There have been hundreds of incidents of hate, racism, intimidation and violence reported across the country since Donald Trump’s election as president.
Latino middle school students in Michigan were taunted with chants of “build a wall.” Here in Louisville, a family came home to find an unsigned letter in their mailbox using a racial slur to suggest black people are not welcome in that neighborhood. And The Thinker statue at the University of Louisville was vandalized with graffiti that read Trump-Build-That-Wall.
Along with appeals to economic anxieties of working class voters, Trump’s campaign used rhetoric that has apparently inspired a wave of incidents against African-Americans, Muslims, women and Latinos. According to the Southern Poverty Law Center, there have been more than 300 hate incidents reported since November 8.
I spoke with Ricky Jones, who chairs the University of Louisville’s Pan-African Studies Department, about the factors that created a space for hateful rhetoric and the acts that have followed, and how the media and other institutions are grappling with it.
Listen to the conversation in the audio player above.
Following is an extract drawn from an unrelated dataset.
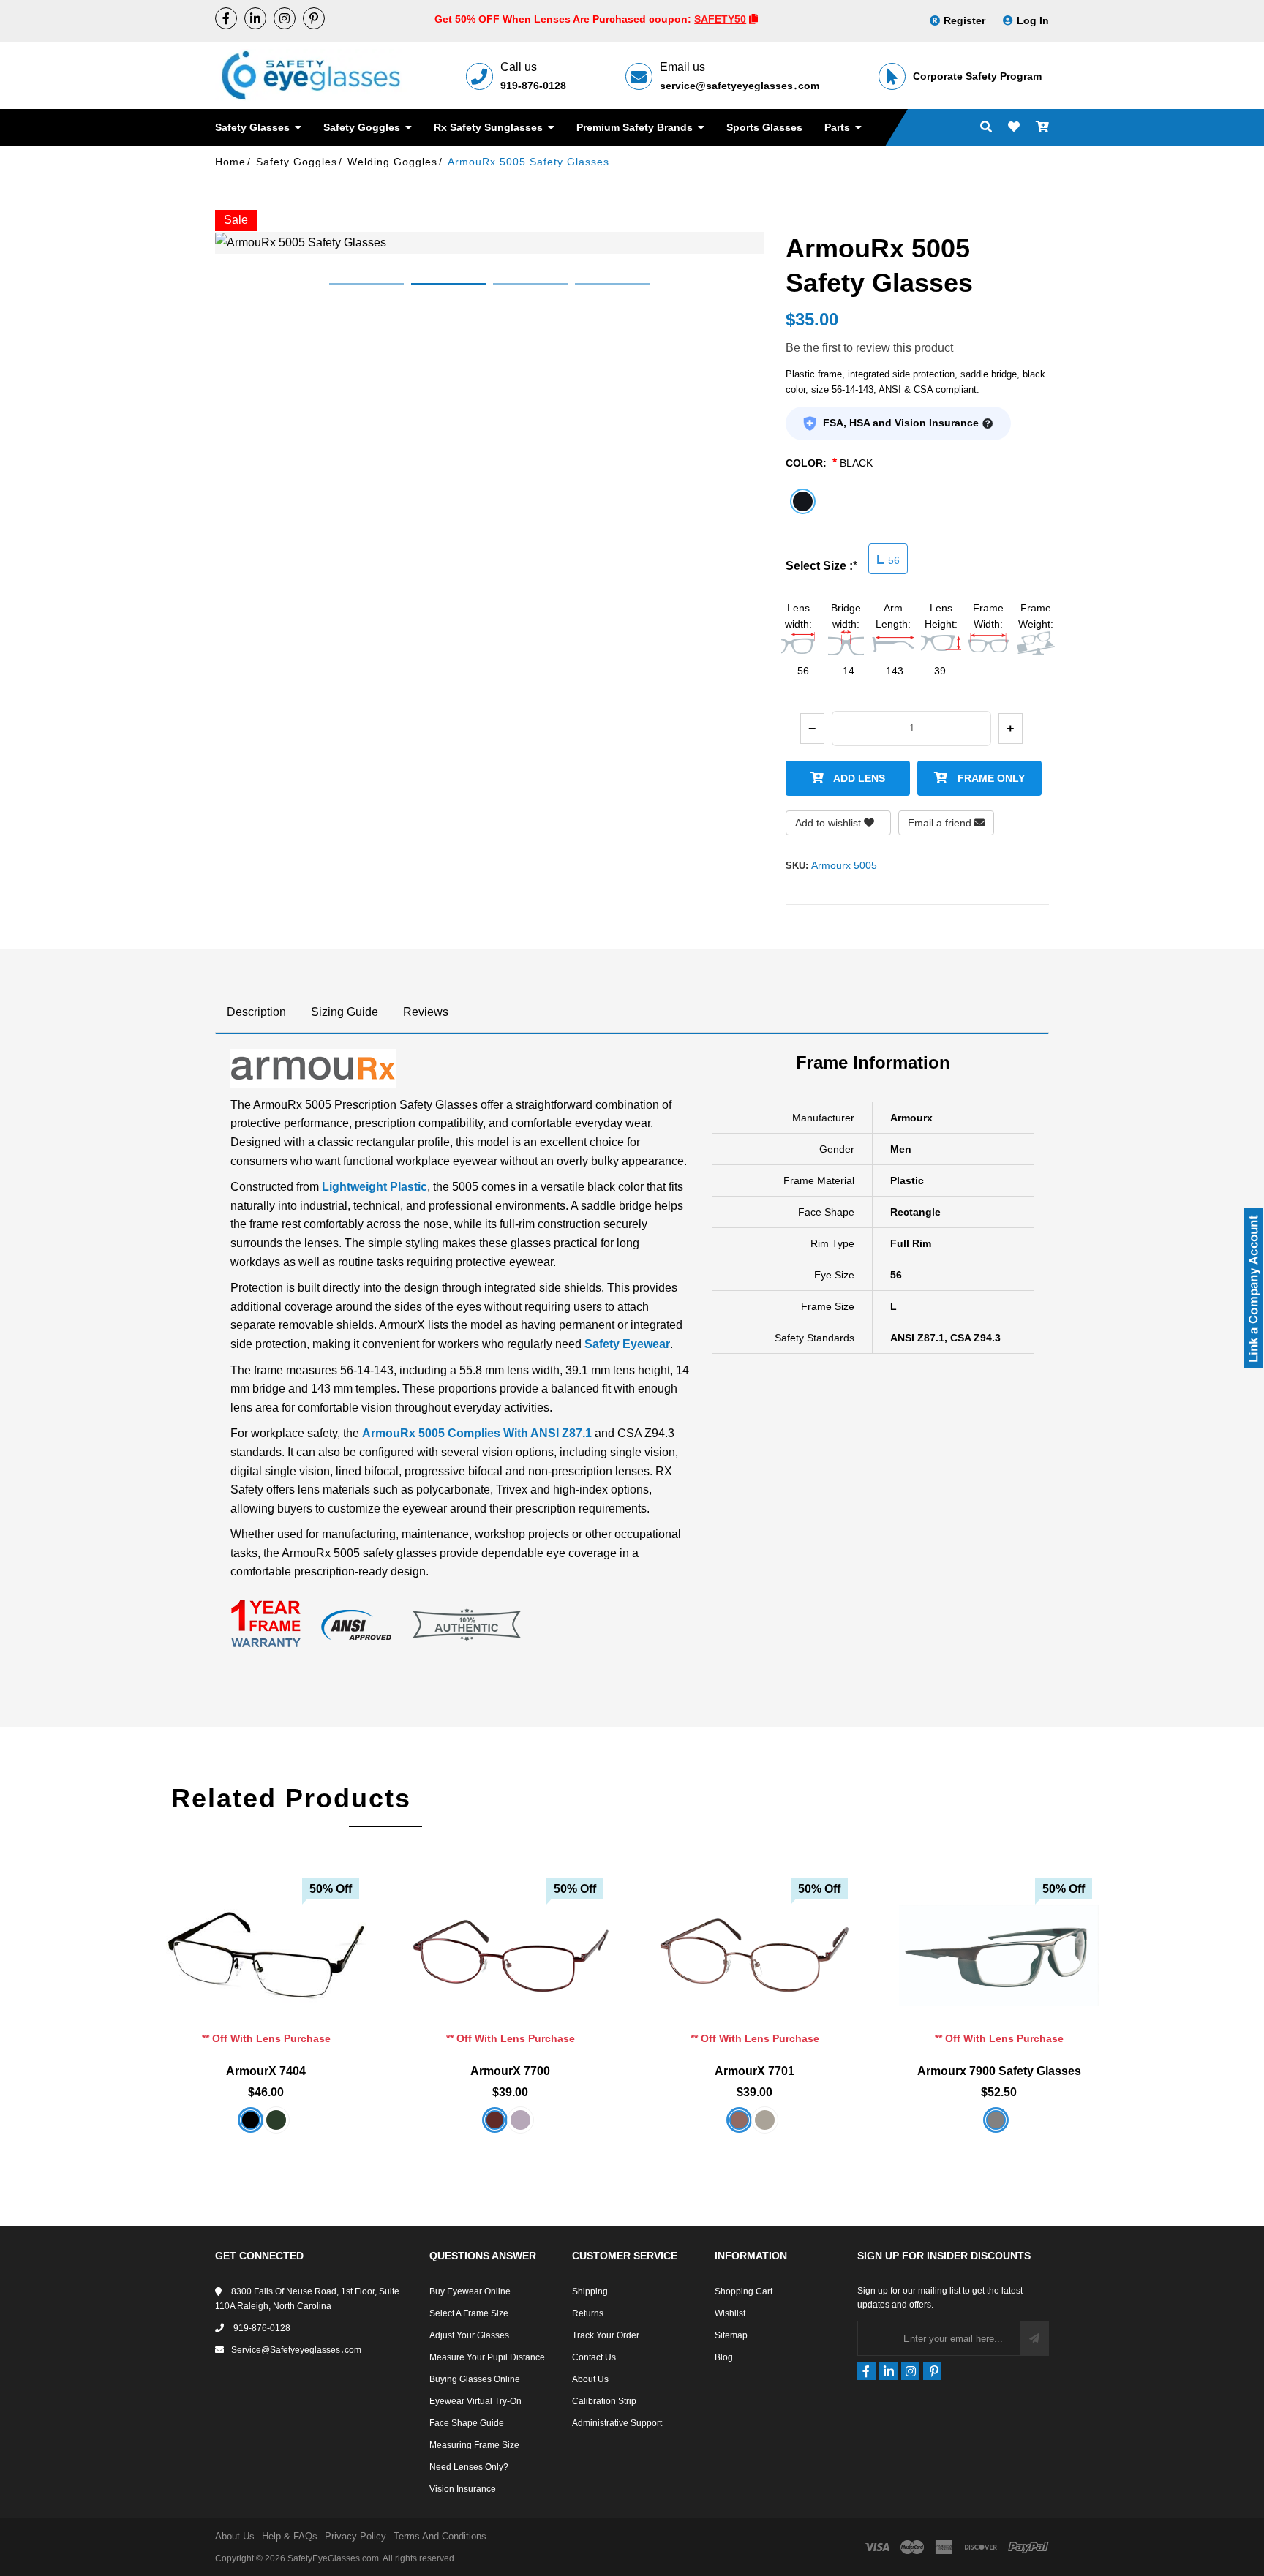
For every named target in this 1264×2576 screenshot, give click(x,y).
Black (856, 463)
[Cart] (1042, 127)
On the normalization of racist rhetoric in politics and the media:
"To some degree that’s always been around. I think there’s a level of surprise and shock in post-election America. But to be quite frank with you, a lot of that is among white liberals who are not used to or at least have not opened their eyes to the presence of this type of rhetoric and to the presence of that type of entity in America that’s existed for a long time. Those of us on the other side, those of us of color who are engaged in this and have been engaged in this for decades in some cases understand that those elements have already been there. They’ve been masked a little bit."
The effect of the Trump phenomenon:
"It did give license to people to be a bit more bold about it. But we’ve continuously seen the phenomenon of this constriction or even eradication of space for people to have legitimate conversations about race, legitimate conversations about ethnicity and gender and sexual orientation and religious choice, and all of these things. Race is really the trump card, though. That is the dominant variable.
"And so you’ve seen for so long certain forces, say, any black person who raises the issue of race, called a racist themselves. And quite often, white liberals have said nothing."